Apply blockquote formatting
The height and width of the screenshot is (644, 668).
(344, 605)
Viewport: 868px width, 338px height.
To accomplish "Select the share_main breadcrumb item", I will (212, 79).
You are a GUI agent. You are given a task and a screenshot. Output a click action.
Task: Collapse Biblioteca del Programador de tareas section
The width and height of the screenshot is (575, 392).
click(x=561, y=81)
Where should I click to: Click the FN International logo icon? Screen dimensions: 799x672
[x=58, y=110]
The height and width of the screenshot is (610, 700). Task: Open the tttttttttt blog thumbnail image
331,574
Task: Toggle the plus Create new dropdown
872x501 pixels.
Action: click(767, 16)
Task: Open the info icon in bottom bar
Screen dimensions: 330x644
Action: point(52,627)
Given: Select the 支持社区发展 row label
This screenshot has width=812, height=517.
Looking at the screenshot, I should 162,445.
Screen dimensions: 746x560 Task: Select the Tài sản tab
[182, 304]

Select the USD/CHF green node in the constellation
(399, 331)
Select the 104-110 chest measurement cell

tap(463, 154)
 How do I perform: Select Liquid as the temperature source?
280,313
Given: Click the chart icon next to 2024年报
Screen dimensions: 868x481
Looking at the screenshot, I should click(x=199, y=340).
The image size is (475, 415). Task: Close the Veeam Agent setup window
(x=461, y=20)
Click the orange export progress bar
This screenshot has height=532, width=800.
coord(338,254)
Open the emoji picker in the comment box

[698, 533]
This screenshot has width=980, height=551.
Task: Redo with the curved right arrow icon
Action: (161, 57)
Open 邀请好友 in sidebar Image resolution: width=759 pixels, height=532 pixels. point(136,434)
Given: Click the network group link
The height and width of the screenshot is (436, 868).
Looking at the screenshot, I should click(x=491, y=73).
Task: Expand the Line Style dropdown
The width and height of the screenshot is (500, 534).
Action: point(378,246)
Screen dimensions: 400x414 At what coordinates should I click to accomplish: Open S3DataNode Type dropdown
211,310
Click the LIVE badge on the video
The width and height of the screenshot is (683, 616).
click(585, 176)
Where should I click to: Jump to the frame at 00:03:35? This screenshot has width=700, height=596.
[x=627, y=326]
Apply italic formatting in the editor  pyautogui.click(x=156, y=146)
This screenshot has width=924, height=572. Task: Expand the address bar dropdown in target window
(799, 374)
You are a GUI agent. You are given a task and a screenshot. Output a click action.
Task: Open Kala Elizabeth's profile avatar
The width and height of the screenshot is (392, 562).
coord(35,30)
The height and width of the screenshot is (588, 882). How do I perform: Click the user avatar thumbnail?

________________________________________

PROBLEM REQUIREMENTS: Where does "avatar" appear in the records above? Copy every line that has it.

RESULT:
Task: Open Kala Elizabeth's profile avatar
The height and width of the screenshot is (588, 882). How do I perform: Click the user avatar thumbnail?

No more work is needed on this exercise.